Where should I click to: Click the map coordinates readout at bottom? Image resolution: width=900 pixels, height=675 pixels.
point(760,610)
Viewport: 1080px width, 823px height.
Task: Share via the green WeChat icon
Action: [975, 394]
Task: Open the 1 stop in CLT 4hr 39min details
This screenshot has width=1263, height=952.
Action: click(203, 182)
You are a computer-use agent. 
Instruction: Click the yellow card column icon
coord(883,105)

--

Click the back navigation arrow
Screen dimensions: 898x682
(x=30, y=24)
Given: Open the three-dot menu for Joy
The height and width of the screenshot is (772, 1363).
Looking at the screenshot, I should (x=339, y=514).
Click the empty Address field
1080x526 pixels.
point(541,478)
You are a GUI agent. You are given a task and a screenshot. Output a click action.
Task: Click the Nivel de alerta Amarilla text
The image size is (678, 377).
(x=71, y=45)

==

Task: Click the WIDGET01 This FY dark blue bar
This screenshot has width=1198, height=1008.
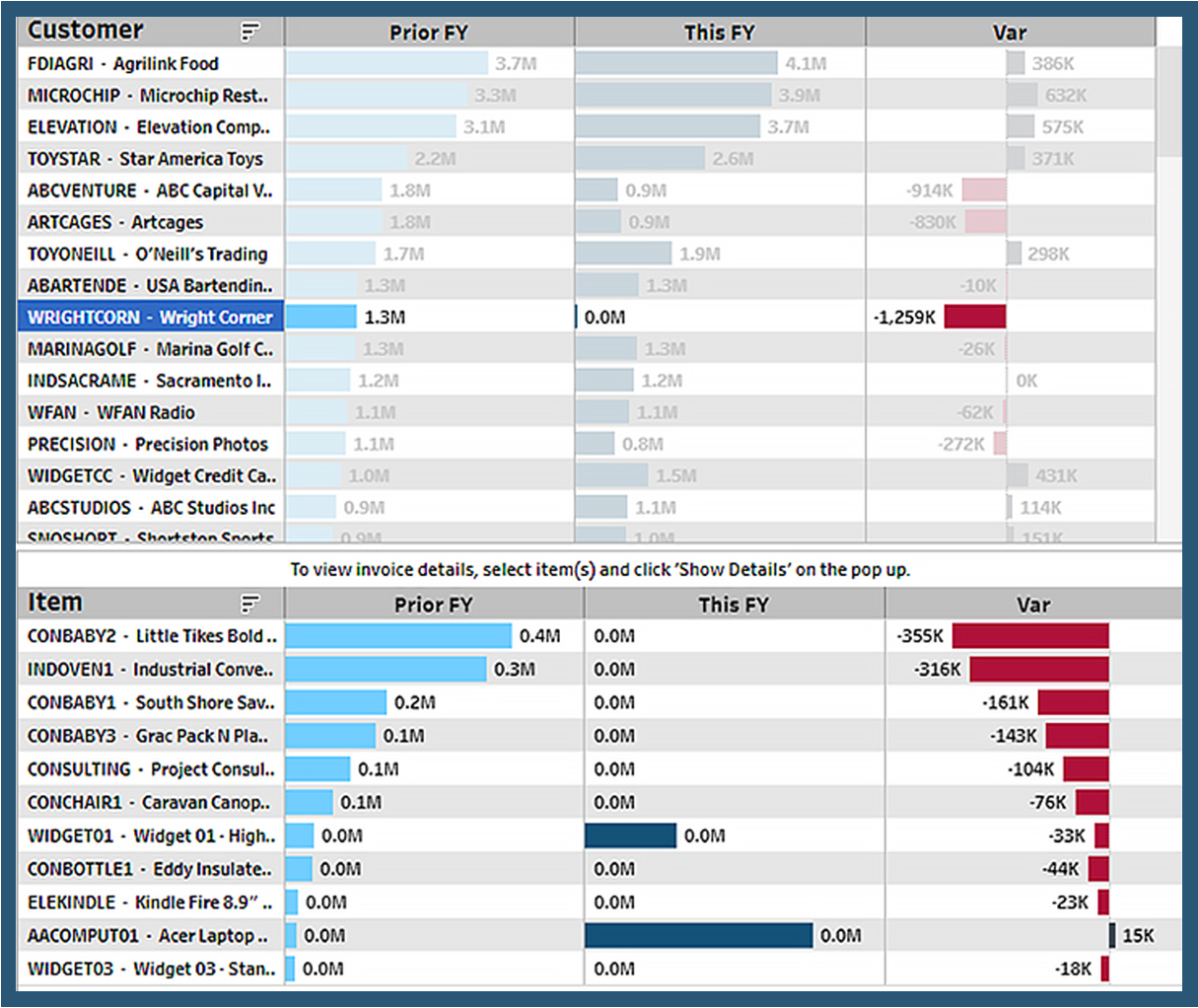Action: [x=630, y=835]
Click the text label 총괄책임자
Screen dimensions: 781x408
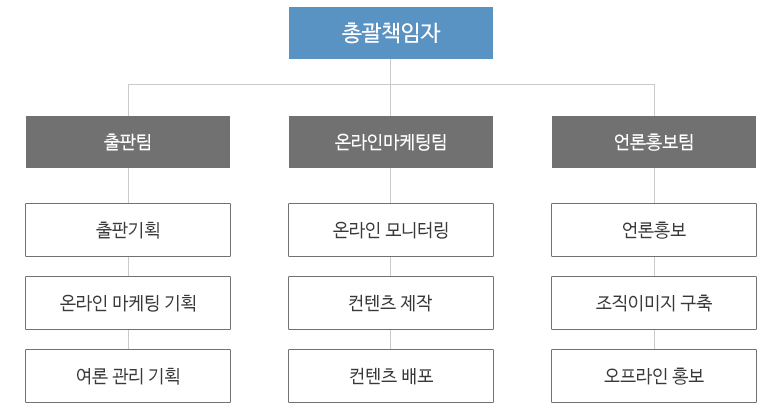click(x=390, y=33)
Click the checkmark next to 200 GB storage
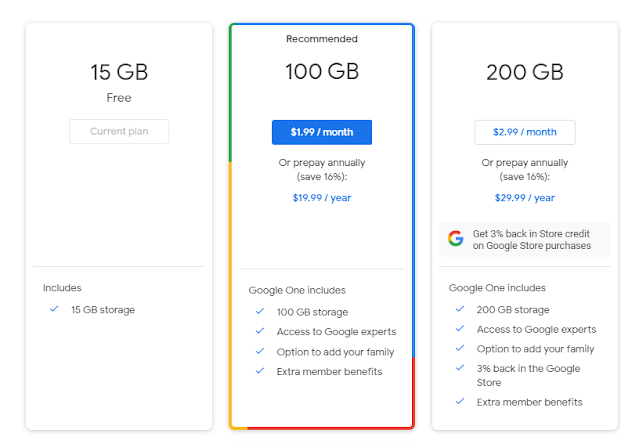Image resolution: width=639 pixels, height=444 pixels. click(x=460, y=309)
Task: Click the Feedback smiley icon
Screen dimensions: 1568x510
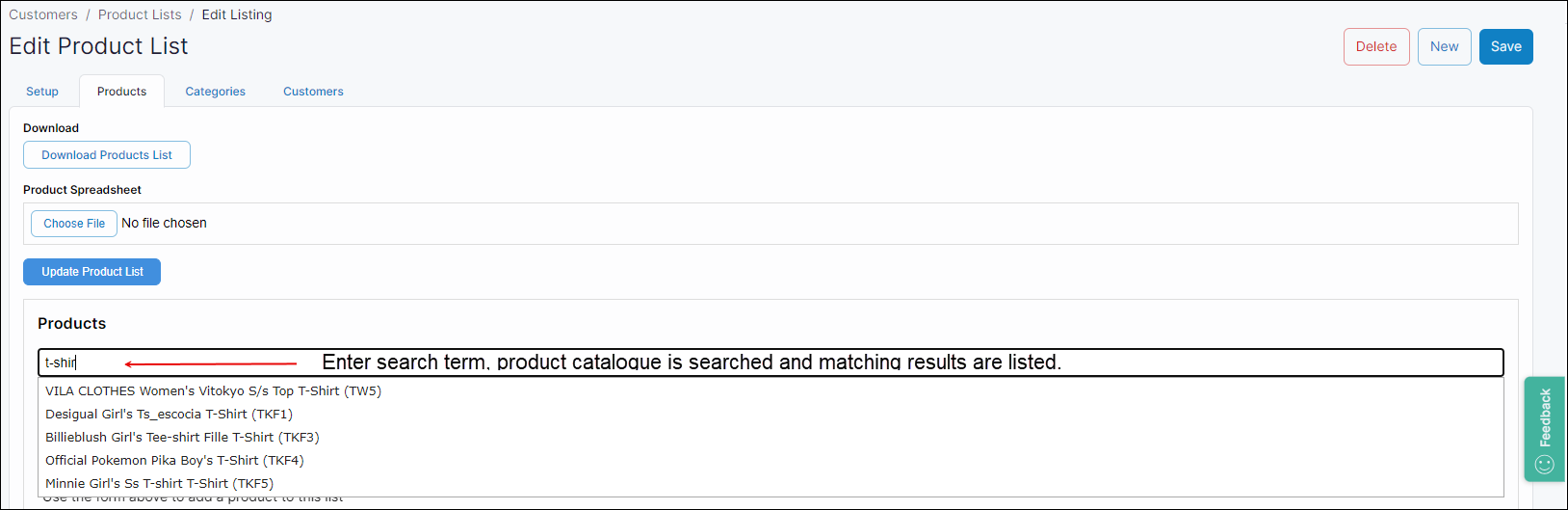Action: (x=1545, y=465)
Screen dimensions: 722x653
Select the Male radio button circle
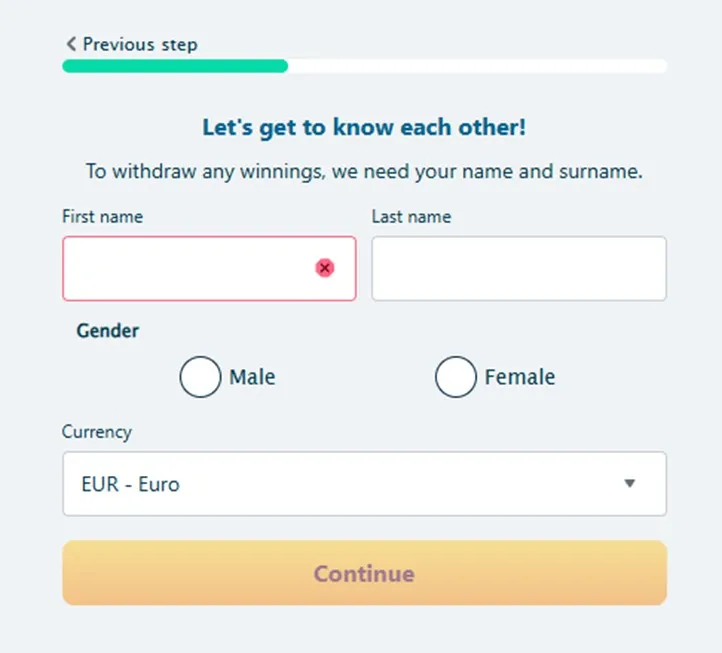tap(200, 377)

What you are asked to do
With "agent" as the string to find, copy every line of the records that holds it.

Answer box
You are a computer-use agent. 
You are a GUI agent. You are given a task and a screenshot. Output a click action.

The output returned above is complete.